------------------
```markdown
# Copyright © 2024 Meysam Goodarzi
This notebook is licensed under CC BY-NC 4.0 with the following amandments:
- Individuals may use, share, and adapt this material for non-commercial purposes with attribution.
- Institutions/Companies must obtain written consent to use this material, except for nonprofits.
- Commercial use is prohibited without permission.  
Contact: analytica@meysam-goodarzi.com
```
------------------------------
❗❗❗ **IMPORTANT**❗❗❗ **Create a copy of this notebook**

In order to work with this Google Colab you need to create a copy of it. Please **DO NOT** provide your answers here. Instead, work on the copy version. To make a copy:

**Click on: File -> save a copy in drive**

Have you successfully created the copy? if yes, there must be a new tab opened in your browser. Now move to the copy and start from there!

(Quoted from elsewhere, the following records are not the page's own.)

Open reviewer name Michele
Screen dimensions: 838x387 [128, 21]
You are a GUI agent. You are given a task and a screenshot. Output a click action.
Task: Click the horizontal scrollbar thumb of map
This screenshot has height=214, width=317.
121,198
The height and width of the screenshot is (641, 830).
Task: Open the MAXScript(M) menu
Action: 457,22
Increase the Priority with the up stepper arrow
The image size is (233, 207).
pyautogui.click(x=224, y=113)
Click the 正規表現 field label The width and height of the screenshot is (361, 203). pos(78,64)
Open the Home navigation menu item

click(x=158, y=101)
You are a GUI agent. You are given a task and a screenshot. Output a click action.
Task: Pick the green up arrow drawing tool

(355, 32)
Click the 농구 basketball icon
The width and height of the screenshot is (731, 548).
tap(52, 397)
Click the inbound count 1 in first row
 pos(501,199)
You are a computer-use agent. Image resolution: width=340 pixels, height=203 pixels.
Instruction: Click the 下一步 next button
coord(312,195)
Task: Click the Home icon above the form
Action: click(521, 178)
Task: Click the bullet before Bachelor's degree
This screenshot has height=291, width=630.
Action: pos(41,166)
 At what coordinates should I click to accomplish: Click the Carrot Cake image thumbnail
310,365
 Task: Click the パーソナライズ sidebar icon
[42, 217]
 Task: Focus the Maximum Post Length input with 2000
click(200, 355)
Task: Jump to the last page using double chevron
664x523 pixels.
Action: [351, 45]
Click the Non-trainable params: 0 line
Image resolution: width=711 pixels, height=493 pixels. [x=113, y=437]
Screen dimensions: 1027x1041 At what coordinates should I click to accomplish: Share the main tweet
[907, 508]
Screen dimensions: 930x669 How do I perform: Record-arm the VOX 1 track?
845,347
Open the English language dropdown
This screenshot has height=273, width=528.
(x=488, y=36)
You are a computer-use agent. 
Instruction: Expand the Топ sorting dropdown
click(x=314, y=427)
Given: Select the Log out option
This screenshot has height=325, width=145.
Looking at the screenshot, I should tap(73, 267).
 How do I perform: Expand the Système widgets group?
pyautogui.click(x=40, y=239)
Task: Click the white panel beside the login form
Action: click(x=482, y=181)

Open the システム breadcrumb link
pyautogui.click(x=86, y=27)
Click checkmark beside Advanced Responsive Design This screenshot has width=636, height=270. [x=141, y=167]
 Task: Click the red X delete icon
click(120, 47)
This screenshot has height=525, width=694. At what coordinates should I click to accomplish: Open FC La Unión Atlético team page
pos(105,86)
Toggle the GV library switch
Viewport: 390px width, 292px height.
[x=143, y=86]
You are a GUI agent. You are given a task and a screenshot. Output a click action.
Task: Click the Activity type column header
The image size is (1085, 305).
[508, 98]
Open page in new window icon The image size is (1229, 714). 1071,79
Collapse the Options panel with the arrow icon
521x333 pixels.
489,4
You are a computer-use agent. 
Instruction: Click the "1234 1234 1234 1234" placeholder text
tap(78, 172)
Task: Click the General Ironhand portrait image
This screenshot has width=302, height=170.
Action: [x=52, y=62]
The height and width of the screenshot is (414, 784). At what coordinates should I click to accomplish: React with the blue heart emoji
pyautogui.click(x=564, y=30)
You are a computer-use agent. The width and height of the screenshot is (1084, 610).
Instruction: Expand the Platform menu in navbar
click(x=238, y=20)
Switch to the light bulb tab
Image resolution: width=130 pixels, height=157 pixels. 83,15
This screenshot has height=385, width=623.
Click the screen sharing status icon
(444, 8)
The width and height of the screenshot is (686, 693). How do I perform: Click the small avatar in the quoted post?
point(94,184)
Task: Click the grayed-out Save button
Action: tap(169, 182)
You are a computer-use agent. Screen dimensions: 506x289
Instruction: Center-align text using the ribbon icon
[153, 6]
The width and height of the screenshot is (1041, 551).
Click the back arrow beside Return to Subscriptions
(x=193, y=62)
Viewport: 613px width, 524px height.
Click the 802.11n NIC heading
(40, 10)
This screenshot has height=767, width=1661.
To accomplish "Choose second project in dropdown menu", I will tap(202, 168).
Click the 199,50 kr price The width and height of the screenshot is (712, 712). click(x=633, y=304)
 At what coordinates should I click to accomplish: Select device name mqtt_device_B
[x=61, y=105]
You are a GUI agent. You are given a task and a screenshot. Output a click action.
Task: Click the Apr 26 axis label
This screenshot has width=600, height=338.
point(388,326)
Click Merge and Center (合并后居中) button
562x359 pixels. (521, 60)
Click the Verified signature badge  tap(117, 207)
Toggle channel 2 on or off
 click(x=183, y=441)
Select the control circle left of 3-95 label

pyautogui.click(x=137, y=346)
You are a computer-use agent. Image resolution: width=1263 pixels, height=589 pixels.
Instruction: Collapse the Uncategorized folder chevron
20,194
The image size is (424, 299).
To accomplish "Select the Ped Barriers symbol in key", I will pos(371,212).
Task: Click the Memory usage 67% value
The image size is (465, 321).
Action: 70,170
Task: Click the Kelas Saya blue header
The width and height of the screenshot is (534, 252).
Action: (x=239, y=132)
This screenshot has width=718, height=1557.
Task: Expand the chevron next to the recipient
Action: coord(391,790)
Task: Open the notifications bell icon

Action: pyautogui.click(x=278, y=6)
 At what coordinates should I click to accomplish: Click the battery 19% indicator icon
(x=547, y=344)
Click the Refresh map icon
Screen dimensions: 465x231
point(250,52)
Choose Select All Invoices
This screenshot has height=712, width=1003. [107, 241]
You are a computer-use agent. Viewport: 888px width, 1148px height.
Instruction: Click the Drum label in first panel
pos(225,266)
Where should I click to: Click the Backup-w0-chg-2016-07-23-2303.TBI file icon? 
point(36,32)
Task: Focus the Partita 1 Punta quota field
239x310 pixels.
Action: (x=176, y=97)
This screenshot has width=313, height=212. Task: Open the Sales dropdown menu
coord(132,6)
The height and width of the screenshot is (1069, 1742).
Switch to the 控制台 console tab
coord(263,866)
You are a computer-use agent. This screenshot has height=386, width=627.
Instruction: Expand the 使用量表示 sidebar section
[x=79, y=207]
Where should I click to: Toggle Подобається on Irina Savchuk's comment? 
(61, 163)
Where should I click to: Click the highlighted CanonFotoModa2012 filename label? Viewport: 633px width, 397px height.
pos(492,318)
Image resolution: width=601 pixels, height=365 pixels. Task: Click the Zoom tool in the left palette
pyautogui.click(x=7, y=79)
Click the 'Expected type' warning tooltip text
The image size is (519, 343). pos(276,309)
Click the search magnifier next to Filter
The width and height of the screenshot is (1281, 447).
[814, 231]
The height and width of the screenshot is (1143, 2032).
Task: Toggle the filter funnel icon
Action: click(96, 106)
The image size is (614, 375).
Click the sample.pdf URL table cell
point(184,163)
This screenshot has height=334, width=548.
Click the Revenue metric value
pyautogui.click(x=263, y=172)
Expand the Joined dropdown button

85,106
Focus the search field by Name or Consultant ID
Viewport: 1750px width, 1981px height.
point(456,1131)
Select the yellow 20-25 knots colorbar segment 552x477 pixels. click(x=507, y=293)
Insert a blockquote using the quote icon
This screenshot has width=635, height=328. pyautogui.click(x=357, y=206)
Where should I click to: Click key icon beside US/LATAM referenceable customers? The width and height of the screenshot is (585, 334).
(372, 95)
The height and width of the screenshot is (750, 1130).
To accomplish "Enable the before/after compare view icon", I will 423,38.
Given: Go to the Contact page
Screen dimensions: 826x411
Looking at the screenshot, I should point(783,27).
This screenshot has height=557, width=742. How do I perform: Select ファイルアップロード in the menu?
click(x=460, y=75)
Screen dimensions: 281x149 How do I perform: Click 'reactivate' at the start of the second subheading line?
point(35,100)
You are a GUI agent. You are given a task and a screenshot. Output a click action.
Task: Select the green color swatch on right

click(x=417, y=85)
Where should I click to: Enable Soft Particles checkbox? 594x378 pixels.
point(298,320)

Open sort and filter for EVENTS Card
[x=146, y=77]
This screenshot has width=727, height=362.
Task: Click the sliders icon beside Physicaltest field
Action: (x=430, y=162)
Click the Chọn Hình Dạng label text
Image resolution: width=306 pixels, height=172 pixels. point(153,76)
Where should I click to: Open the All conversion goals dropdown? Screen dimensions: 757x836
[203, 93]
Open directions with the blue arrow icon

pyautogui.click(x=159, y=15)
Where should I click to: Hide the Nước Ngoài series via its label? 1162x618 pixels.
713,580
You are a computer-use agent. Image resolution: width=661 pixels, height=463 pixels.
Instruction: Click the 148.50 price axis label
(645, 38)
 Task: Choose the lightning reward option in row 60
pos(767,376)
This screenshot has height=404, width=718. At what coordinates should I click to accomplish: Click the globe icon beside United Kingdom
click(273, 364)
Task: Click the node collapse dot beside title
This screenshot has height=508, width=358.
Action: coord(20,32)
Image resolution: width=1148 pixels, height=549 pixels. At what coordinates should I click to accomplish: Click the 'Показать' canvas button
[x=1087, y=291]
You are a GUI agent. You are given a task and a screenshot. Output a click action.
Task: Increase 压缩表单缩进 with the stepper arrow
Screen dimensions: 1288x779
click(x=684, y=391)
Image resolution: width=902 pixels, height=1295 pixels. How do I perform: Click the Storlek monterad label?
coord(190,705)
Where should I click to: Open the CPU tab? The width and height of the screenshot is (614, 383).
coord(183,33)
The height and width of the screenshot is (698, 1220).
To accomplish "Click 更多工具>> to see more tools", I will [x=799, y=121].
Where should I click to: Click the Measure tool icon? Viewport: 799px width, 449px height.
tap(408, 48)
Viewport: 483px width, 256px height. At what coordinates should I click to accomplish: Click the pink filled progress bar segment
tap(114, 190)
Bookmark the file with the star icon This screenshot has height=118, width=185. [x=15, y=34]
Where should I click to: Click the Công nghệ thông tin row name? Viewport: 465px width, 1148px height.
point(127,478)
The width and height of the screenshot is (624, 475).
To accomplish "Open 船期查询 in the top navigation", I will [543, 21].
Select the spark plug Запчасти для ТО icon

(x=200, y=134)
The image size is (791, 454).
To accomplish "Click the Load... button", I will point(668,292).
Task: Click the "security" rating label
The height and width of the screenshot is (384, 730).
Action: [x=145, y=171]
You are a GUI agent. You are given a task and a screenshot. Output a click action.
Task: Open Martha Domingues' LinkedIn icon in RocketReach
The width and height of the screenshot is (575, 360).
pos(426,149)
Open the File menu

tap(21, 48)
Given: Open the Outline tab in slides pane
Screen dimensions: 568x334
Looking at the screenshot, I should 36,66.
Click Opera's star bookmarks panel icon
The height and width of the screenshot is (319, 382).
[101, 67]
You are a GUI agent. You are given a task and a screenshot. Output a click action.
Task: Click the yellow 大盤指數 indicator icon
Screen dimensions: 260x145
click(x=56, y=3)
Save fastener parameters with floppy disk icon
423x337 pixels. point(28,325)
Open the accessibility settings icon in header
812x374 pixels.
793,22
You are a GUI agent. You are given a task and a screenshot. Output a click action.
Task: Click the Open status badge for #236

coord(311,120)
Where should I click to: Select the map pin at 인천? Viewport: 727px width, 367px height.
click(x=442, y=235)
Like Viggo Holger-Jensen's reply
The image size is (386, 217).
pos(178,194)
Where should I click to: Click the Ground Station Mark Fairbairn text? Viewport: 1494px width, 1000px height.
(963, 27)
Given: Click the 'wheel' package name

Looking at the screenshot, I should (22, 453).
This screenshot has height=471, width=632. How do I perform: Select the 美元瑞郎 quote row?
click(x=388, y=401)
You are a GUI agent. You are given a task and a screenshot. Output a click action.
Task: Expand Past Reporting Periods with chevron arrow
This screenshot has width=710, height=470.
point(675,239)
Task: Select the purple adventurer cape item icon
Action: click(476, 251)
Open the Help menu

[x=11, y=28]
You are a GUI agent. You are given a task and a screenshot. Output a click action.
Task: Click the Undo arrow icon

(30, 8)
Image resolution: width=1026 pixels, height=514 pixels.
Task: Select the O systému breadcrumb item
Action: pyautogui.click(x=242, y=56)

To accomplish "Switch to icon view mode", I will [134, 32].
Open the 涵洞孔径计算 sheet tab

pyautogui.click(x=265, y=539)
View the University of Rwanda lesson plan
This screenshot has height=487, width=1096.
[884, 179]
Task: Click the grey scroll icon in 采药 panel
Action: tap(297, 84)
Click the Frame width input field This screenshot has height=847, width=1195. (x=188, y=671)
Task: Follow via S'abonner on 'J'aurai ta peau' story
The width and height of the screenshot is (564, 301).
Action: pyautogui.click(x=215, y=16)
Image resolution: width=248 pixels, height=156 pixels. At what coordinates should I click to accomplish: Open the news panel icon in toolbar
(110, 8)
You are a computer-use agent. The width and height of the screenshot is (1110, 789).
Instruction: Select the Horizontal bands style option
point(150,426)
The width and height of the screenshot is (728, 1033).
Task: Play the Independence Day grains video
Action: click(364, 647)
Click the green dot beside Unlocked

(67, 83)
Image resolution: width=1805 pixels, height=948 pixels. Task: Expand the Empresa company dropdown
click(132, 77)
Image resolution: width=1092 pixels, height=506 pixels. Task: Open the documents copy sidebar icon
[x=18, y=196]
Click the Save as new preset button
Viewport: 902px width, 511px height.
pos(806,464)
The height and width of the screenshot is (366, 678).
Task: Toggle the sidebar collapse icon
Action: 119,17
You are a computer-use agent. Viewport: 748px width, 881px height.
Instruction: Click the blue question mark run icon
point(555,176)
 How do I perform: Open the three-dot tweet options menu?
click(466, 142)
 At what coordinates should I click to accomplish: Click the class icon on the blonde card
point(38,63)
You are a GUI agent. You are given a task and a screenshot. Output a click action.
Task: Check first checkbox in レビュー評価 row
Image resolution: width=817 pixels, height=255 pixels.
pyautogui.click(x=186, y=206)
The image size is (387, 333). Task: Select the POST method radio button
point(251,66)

----------------------------------------------


In [4]:
import numpy as np
import matplotlib.pyplot as plt
import plotly.graph_objects as go
from mpl_toolkits.mplot3d import Axes3D
from IPython.display import clear_output
import plotly.graph_objects as go

# Optimization
This notebook is dedicated to the introduction to Gradient Descent, Gradient Steepest Descent, Newtons Method, and the Stochastic Gradient Descent.

## Gradient Descent
The general gradient descent update rule is
$$\theta := \theta - \alpha\cdot\nabla J(\theta)$$
where:
* $\theta$ is the parameter vector (the values over which you want to optimize your objective function)
* $\alpha$ is the learning rate
* $\nabla J(\theta)$ is the gradient of the function $J(\theta)$

### Example
Let us consider the function $$f(x) = x^2 + 2x + 1$$ with the gradient of $$f^´(x) = 2x + 2.$$ We can implement gradient descent algorithm as follows:

In [None]:
# Define the function and its gradient
def f(x: float):
    return x**2 + 2*x + 1

def grad_f(x: float):
    return 2*x + 2

# Gradient Descent implementation
def gradient_descent(starting_point: float, learning_rate: float, num_iterations: int):
    x = starting_point
    x_values = [x]
    for i in range(num_iterations):
        x = x - learning_rate * grad_f(x)
        x_values.append(x)
    return x_values

# Parameters
learning_rate = 0.1
num_iterations = 10
starting_point = 5

# Run gradient descent
x_values = gradient_descent(starting_point, learning_rate, num_iterations)

# Visualization
fig, ax = plt.subplots(figsize=(7, 3))
x_range = np.linspace(-5, 5, 100)
ax.plot(x_range, f(x_range), label="f(x) = x^2")
ax.scatter(x_values, f(np.array(x_values)), color='red', label='GD Steps')
ax.set(title="Gradient Descent on f(x) = x^2", xlabel="x", ylabel="f(x)")
plt.legend()
plt.show()


### Exercise 1
Let us consider the function $$f(x, y) = x^2 + y^2 + 2x - 3y + 1 + 2.$$
This could represent a policy scenario where there are two adjustable parameters, such as:
* $x$: public spending on healthcare.
* $y$: public spending on education.

The function represents the total cost of these interventions, and we want to find the optimal combination that minimizes the overall cost. Write the following function to compelete the minimization using gradient descent.

In [None]:
# Define the function with multiple local minima
def f(x: float, y: float):
    return x**2 + y**2 + 2*x - 3*y + 1 + 2

# Gradient of the function (partial derivatives)
def grad_f(x: float, y: float):
    return np.array([2*x + 2, 2*y - 3])


# Preparing the axes of the plot
x_vals = np.linspace(-10, 10, 100)
y_vals = np.linspace(-10, 10, 100)
X, Y = np.meshgrid(x_vals, y_vals)
Z = f(X, Y)

steps_x = []
steps_y = []
steps_z = []

# Parameters for the gradient descent
learning_rate = 0.1
num_iterations = 10
starting_point = [8, 6]  # Try different starting points, e.g., [8, 6], [-5, 2], [3, -4]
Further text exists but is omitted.